I have not posted anything in a while as I have been busy working with a group of students on an iMovie project.  Now that it is over we are looking at the end of term and some final tech projects.  One teacher has asked her students to create a memory using some kind of digital format, movie, podcast, or whatever.  Hmmm, just thinking, VoiceThread might be a good idea.

Anyway, while discussing this with students today we started a discussion of memories and keeping things to share with their children.  Someone suggested a blog would be a good memory.  I quipped that the blog server (we host the students’ blogs locally) will not be around in 20 years and they were shocked.  What did that mean?

So I had to break the news to them that the Internet is not permanent.  Indeed, I told them, the Internet will likely not exist as we know it in 20 years.  I stand by that prediction.

Even now the Net Neutrality issue threatens to change the nature of the democratic web.  If companies and countries can control access to sites and give more bandwidth or more access to certain sites and kill others if they disagree with them or if they can’t pay enough, the web as we know it will change irrevocably.

And I think, soon is my guess, that the need to upload things, to use WordPress or a hosting company, will go away.  A computer, on the network, has an IP address and a unique hardware address.  That can and will likely be accessible from the Internet or the wider network.  Why should I have to post my photos on a photo sharing site?  I have my photos in iPhoto and I can chose to share them on the network.  Anyone should be able to find me and see them.

And I will not really need my computer much anymore.  Perhaps if I am doing some work of a particularly complex nature, or that visually requires a big screen, I might need a computer, but otherwise, my iPhone is pretty good right now at most things I like to do.  I can browse the Net, send and receive messages, cal people, watch videos, etc.  Soon devices like that will also take video, allow simple editing and uploading or sharing and then, I won;t really need my computer to create content and share it.  I can type alright on the iPhone, update my blog, connect to FaceBook, etc. right now and these kind of small portable devices wil only get better and more powerful.  The Network they exist on will become more and more ubiquitous and soon I will be on-line all the time.  Connected all the time.  So then I can be sharing content and viewing content anytime anywhere.  So why would I need a hosting company?  Why would I need a computer?

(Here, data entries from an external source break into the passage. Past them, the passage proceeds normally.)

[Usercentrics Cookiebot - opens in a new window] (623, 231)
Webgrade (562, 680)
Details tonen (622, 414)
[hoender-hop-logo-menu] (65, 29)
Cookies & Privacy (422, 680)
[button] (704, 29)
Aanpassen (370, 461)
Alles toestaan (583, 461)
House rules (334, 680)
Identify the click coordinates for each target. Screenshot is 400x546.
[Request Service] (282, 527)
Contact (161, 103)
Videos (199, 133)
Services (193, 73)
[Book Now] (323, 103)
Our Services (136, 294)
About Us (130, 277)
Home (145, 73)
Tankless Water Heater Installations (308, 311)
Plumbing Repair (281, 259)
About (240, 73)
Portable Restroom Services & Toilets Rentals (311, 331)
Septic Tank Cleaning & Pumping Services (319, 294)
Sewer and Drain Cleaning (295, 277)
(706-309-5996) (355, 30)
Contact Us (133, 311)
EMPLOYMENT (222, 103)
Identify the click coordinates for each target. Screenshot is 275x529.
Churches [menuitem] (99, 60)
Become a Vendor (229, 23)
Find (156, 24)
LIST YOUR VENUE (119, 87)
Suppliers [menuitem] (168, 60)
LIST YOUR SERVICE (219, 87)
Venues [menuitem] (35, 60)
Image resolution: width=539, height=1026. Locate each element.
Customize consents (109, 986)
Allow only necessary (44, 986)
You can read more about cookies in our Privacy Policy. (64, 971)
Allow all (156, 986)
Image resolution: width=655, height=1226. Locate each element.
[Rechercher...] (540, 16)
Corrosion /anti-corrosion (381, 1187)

I don’t know if something like the iPhone will be able to do all the things I do with a computer, but my prediction is that we will change what we want to do with the computer based on the devices we have and the services and software that wil be created to harness their abilities and size.

So, no Internet (as we know it) in 20 years (likely sooner) and no bulky computers (for personal use).  Mark my words, becasue this blog won’t be here in 20 years to come back and check.